__Work request__. Copy every line that holds the string "computer" from the data below.

### Records provided ###

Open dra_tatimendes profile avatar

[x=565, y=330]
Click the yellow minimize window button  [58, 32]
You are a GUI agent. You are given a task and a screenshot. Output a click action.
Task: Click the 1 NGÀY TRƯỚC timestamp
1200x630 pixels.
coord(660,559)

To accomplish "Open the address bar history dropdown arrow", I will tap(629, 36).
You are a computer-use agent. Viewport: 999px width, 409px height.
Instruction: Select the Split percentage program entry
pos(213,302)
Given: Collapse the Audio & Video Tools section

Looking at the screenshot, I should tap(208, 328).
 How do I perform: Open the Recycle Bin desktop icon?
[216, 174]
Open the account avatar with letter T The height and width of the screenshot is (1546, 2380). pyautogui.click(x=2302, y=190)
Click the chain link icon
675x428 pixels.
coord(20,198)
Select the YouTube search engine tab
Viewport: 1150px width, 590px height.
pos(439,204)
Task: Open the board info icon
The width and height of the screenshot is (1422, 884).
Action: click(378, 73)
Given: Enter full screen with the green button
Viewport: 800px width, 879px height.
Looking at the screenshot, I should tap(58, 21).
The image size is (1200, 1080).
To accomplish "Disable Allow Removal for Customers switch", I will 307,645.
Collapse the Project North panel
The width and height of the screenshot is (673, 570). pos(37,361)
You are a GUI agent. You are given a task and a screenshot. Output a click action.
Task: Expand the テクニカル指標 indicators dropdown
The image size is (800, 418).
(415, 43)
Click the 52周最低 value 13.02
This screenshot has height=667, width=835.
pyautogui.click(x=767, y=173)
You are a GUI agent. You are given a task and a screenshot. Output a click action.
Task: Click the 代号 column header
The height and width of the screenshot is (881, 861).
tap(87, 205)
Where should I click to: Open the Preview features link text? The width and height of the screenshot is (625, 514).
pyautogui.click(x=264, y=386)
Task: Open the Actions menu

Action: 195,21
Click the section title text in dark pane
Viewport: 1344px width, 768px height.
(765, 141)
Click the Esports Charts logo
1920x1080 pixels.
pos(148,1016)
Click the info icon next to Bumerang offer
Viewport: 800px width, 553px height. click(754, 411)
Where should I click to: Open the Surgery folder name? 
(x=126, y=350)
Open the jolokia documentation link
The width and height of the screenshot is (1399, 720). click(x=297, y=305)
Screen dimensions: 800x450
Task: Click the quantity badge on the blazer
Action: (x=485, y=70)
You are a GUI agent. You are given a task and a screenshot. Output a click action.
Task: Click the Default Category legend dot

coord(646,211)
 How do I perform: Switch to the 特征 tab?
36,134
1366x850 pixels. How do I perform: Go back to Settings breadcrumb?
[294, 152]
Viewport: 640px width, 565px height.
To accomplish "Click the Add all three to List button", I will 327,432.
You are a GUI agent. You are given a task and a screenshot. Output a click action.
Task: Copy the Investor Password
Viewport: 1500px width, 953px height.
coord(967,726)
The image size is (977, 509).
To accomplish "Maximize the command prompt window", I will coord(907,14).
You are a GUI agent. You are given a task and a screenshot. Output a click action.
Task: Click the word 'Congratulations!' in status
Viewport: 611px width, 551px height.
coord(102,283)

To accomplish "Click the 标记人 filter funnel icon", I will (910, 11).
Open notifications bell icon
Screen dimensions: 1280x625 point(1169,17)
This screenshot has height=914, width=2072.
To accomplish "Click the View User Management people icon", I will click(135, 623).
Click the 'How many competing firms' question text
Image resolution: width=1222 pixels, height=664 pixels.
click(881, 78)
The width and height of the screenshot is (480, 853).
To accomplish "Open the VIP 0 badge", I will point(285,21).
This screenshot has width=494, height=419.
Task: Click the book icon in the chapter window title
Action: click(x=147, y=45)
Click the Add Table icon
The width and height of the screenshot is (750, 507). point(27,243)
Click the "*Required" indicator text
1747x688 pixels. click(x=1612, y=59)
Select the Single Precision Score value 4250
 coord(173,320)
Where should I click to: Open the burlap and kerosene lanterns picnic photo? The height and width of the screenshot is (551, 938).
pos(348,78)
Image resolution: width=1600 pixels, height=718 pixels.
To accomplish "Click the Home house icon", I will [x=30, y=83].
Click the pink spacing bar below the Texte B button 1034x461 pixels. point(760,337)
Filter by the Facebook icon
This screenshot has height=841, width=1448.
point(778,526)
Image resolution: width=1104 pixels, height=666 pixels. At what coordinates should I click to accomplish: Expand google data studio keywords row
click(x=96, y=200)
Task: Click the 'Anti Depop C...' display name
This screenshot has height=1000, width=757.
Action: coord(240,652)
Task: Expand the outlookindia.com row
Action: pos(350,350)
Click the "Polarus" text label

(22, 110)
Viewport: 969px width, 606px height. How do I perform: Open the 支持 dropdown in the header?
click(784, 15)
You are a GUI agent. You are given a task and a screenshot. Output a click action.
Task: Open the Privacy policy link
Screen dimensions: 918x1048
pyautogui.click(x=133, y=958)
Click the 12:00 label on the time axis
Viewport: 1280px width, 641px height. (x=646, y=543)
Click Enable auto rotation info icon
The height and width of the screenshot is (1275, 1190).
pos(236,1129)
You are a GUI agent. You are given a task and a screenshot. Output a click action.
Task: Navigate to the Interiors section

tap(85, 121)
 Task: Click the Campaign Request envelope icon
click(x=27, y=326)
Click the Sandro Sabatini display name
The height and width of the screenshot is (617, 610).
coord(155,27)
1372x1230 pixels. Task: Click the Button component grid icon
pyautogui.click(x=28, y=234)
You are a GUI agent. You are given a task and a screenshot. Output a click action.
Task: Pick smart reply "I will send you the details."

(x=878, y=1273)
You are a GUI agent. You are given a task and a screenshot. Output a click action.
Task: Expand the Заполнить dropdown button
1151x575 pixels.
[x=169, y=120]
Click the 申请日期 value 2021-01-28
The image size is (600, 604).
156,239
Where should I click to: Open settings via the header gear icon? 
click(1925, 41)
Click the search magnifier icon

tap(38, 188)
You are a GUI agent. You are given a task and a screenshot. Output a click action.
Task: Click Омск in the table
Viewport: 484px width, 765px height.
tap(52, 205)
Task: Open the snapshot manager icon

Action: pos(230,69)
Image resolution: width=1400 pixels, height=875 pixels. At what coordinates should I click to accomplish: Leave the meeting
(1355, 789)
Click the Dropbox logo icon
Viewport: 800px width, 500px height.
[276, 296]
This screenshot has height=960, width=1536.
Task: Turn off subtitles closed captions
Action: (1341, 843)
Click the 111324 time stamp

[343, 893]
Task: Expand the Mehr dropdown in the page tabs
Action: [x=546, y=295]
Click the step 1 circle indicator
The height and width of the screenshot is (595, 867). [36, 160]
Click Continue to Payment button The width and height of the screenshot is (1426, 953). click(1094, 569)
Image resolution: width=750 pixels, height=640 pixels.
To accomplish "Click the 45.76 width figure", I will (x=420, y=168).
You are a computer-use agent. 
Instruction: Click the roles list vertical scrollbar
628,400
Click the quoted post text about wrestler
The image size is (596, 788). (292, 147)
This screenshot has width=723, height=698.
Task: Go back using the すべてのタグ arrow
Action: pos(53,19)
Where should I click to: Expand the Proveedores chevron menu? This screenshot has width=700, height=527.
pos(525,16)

###

__Response__.
You are a computer-use agent. Viewport: 999px width, 409px height.
You are a computer-use agent. 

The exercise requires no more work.